▶ [INSTRUCTION]: Rename "envelope icon" to "mail icon" in everything from the line containing "Task: Click the refresh" down to the line containing "click(26, 159)", and return only those lines of the data with nothing else changed.

Click-target data:
* BEGIN *

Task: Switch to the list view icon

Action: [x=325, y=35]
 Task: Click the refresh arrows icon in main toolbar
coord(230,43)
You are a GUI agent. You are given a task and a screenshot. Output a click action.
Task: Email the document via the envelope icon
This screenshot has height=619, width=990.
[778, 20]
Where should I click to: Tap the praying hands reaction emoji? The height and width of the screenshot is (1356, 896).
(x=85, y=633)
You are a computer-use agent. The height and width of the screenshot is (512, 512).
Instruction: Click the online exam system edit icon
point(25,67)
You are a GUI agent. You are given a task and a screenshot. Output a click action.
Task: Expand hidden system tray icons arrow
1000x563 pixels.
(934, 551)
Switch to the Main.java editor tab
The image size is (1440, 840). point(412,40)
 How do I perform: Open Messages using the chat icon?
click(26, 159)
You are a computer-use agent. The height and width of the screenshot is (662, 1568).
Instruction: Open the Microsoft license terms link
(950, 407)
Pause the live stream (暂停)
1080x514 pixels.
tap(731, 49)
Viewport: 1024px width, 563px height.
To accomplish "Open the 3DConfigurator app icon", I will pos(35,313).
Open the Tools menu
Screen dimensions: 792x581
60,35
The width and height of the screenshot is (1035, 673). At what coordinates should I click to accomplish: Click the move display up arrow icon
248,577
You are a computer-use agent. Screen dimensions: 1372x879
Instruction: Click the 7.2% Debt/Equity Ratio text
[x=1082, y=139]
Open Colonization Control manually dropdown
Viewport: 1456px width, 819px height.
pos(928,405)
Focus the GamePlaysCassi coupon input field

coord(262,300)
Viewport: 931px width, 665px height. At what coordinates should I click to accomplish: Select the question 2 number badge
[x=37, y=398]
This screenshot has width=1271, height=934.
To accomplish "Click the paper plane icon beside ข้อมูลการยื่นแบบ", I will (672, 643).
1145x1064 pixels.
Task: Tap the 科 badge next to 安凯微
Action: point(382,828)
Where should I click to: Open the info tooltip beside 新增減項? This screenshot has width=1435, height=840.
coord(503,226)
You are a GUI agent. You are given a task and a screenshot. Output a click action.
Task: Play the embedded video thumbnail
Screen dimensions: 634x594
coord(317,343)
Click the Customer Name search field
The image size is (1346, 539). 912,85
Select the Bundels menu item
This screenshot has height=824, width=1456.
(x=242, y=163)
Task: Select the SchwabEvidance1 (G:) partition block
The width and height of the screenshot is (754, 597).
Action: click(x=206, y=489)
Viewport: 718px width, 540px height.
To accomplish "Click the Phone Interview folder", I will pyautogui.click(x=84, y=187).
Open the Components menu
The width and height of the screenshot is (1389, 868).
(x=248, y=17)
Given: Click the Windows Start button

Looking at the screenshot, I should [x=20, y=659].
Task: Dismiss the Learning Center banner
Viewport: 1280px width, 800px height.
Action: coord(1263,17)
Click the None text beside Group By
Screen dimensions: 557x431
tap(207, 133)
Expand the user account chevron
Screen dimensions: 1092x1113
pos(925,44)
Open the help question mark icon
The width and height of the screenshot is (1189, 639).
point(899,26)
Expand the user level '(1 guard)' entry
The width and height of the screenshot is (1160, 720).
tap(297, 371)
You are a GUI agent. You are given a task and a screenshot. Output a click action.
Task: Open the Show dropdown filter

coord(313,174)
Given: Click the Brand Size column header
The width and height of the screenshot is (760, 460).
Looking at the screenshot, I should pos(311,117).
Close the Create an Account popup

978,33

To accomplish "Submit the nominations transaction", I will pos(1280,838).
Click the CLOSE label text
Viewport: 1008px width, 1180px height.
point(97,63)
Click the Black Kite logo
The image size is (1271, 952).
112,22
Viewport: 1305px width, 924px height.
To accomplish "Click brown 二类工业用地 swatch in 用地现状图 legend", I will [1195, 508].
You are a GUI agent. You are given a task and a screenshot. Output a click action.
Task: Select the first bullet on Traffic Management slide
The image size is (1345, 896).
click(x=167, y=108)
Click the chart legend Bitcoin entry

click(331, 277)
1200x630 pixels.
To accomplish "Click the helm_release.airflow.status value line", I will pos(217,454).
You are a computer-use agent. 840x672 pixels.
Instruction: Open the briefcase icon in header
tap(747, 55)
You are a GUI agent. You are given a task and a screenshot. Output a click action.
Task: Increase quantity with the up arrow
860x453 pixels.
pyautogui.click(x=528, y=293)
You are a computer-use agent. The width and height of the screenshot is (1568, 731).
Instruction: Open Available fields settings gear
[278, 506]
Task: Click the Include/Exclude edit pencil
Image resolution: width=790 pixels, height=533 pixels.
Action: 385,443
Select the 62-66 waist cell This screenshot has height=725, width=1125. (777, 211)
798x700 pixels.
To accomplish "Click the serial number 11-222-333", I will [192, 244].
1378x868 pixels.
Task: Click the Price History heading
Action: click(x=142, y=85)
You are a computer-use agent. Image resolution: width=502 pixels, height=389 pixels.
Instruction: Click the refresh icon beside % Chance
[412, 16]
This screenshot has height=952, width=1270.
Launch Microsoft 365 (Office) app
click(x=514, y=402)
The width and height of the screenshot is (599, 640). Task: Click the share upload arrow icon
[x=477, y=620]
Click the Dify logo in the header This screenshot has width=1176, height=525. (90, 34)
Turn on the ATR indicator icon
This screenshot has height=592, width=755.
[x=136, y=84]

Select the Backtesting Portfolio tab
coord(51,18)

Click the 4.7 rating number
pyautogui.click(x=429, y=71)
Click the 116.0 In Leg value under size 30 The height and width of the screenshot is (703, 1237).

* END *

▶ [FULL RESPONSE]:
 Task: Click the refresh arrows icon in main toolbar
coord(230,43)
You are a GUI agent. You are given a task and a screenshot. Output a click action.
Task: Email the document via the mail icon
This screenshot has height=619, width=990.
[778, 20]
Where should I click to: Tap the praying hands reaction emoji? The height and width of the screenshot is (1356, 896).
(x=85, y=633)
You are a computer-use agent. The height and width of the screenshot is (512, 512).
Instruction: Click the online exam system edit icon
point(25,67)
You are a GUI agent. You are given a task and a screenshot. Output a click action.
Task: Expand hidden system tray icons arrow
1000x563 pixels.
(934, 551)
Switch to the Main.java editor tab
The image size is (1440, 840). point(412,40)
 How do I perform: Open Messages using the chat icon?
click(26, 159)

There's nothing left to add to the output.